◆ PROBLEM 1 ◆
In the assembler tutorial, translate this sentence into Spanish: "The goal of the assembler is to take raw assembly code and turn it into machine code."
◆ PROBLEM 2 ◆
Check each statement against the assembler tutorial. For each one, answer yes or no and quote the words from the tutorial that decide it.
(a) The tutorial writes its assembler in C#.
(b) The tutorial recommends Mono over .net core.
(c) The tutorial's instruction set sometimes needs more than three operands.
◆ PROBLEM 3 ◆
Carry the assembler tutorial forward from its last sentence, in the same style.

[begin TEXT EXTRACT]

Bare Bones Assembler

From CPUDev Wiki
Jump to: navigation, search

This page or section is in progress. It may therefore not be complete and/or accurate.

This tutorial aims to provide the reader with instructions of how to write a simple assembler for the Bare Bones ISA. We will use C# as the programming language.

Programming Environment

We will be targeting the .net core environment in this tutorial, which is available here. Mono is directly compatible with this source code as well but .net core is recommended. Visual studio code is a free open source editor that you can use to follow along, if you are not using an IDE like Visual studio code, you can create and compile the project like this:

$ dotnet new console

$ dotnet run

What is an Assembler?

The goal of the assembler is to take raw assembly code and turn it into machine code.

How do Assemblers Work?

If we want to take raw source code, that is a string, and convert it into a binary file we need to do the following steps:

  • Designing The Syntax
  • Parsing The Syntax
  • Designing the binary layout
  • Validating and Emitting the AST

Designing The Syntax

Syntax is how the actual code is formatted. Syntax exists because computers can not understand human languages like English for example, therefore we need to define specific patterns that allows us to properly and correctly parse the code.

Some general pointers in designing your syntax:

  • Keep it simple and easy to memorize
  • Try not to add unnecessary literals and key words for eg. insted of move $eax into $ebx use mov eax, ebx
  • do not use eccentric designs like BF code

The nature of assembly makes it very easy to design syntax compared to a more high level language like C, because assembly usually revolves around opcodes expressing one simple action in one line, therefore assembly can use a generic syntax for every opcode, like this:

<Opcode> <space> [<Operand> <Comma>]

Technically there can be an unlimited number of operands, but for our simple instruction set we will never need more than 3 operands lets look at the simple syntax that we will be using for this tutorial, the syntax is NASM Style.

;this is a comment
;this program will print B to the tty device
LDA RO, x041 
LDI R0, char_a
LDI R1, 0x80
LDA R2, R0
LDI R3, 1
ADD R2, R2, R3
STA R1, R2
HLT
db char_a, 0x41

Node: for simplicity the Initialized value syntax (db char_a, 0x41) also follows the generic pattern unlike Nasm x86 assembly

Parsing The Syntax

To understand parsing we first need to understand the abstract syntax tree or AST for short. The AST is basically just a structure used to store the useful values that are extracted from the source code.

[end TEXT EXTRACT]
[begin EXTRACTED ENTRIES]

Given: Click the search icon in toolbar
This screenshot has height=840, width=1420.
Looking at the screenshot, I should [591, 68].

[end EXTRACTED ENTRIES]
[begin EXTRACTED ENTRIES]

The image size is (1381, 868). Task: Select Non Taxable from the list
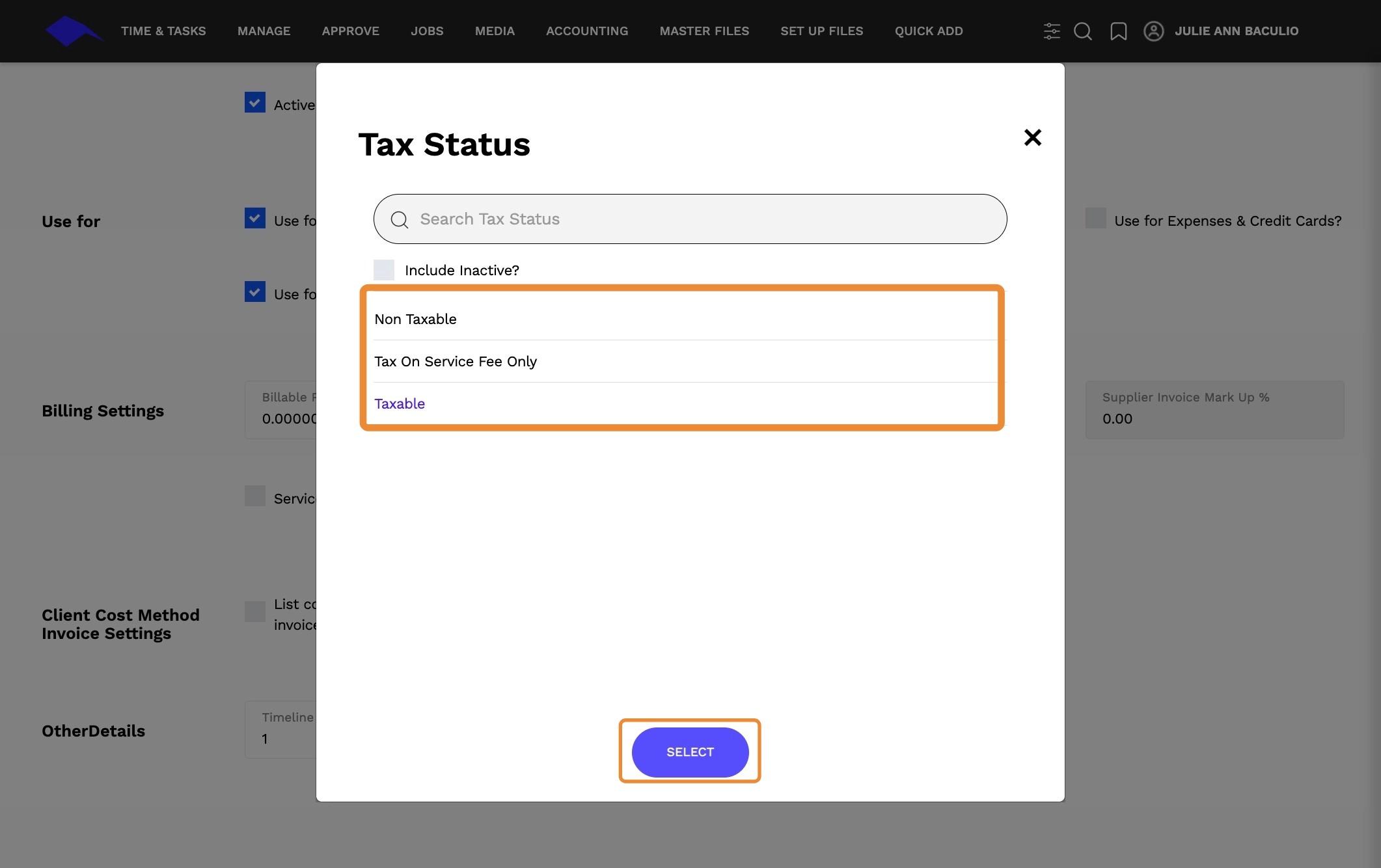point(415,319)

[end EXTRACTED ENTRIES]
[begin EXTRACTED ENTRIES]

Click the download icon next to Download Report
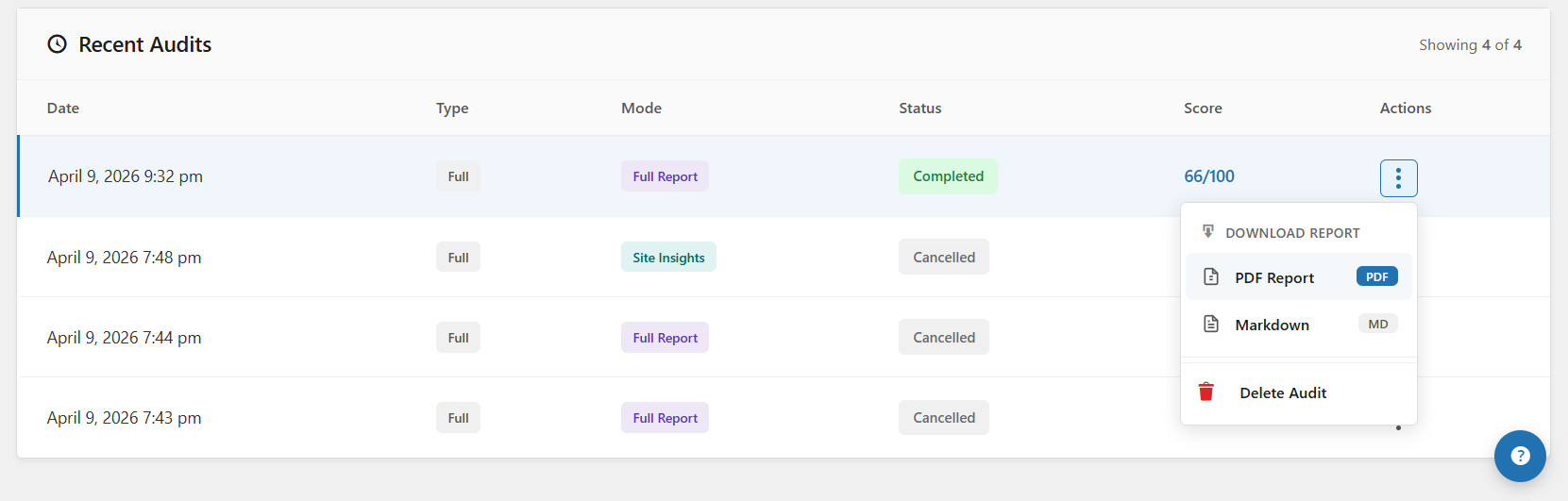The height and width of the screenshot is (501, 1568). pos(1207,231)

[end EXTRACTED ENTRIES]

◆ EXPECTED ANSWER 1 ◆
El objetivo del ensamblador es tomar código ensamblador sin procesar y convertirlo en código máquina.

◆ EXPECTED ANSWER 2 ◆
(a) Yes: "We will use C# as the programming language."
(b) No: "Mono is directly compatible with this source code as well but .net core is recommended."
(c) No: "for our simple instruction set we will never need more than 3 operands"

◆ EXPECTED ANSWER 3 ◆
Take this sample code:

LDI R3, 1

We know that the LDI is the opcode and that the R3 is the first operand, and that the 1 is the second operand.

So for this line of code we only want 3 values, the Opcode the First Operandand the Second Operand, we do not want the space after the opcode nor do we want the comma and space between Operand one and two.

This means if we want to parse the sample code above we need to store the 3 values we extract from the code. That is the point of the AST, you can simple represent the AST as a Struct in a language like C or an Class in an Object orientated language like C#.

Once we have some way of storing the important bit of the code, we can move onto parsing the actual code. There are a lot of ways to parse text, everything from hand written parser (like the one in this tutorial), to parser generators like ebfn, or Regex, etc.

The basic idea of how our parser will work is simple, all we do is we iterate over ever char in the string until we hit a specific literal or key words.

Looking at the sample code we can parse it like this: state = 0

L :- add to tmp buffer

D :- add to tmp buffer

I :- add to tmp buffer

(Space) :- state = 1; now that we have hit our first important literal we know that the opcode part is over so we can store the value in the tmp buffer into the AST node

R :- add to tmp buffer

3 :- add to tmp buffer

, :- state - 2; another important literal this literal indicates that the first operand is over we can now store the tmp buffer's value in the AST node

(Space) :- the syntax dictates that we can ignore this space

1 :- add to tmp buffer

state = 0; now that the line is over we can add the value of the tmp buffer to the AST


This is the basic idea of how the parser works, later in this tutorial we will look at actual code, then this should make more sense.

Designing the binary layout

We can think of the binary output file as one big byte array because that is all it is. The reason we need to design the layout of things in this array is because the initialized value's address needs to line up in the code. To explain this here is some sample code:

LDI R0, char_a
LDI R1, 0x80
LDA R2, R0
LDI R3, 1
ADD R2, R2, R3
STA R1, R2
HLT
db char_a, 0x41

If we look at the first line we will see that it is referencing the initialized value(char_a) that is defined on the last line, if we assemble the code we get this binary:

Hex Dump of Rom:

Machine code: 0x40 0xCE 0x41 0x80 0x22 0x0 0x43 0x1 0x52 0x23 0x31 0x20 0x10 0x0

initialized value(s): 0x41

Looking at byte 2 we can see that the LDI opcode's second operand is 0xCE the ROM starts at memory address 0xC0 therefore the assembler has calculated that the char_a's address is at 0xCE. Now there is a fundamental problem, when trying to calculate the address, and that is that we first need to calculate the size of the machine code, before we can get the address of the initialized value.

The reason we are covering this is because it makes more sense to have the values first then the machine code, but unfortunately our cpu starts executing at address space 0xC0 therefore the machine code must come first and therefore we order the binary layout machine code, initialized values.

Validating and Emitting the AST

Validation

The task of validating code is rather simple, take this sample code:

LDI R1, 0x80

This code is valid, we know this because the ISA clearly specifies that LDI has two operands. Operand one must be an resister and operand two must be a literal value, therefore the code:

LDI R1, R2

is not valid because operand two must be a literal and not a register. What you want to do is to make sure that all the operands are the correct type, more validation is possible and recommended, but that is sadly beyond the scope of a bare bones assembler.

How can i Improve and Expand the Assembler?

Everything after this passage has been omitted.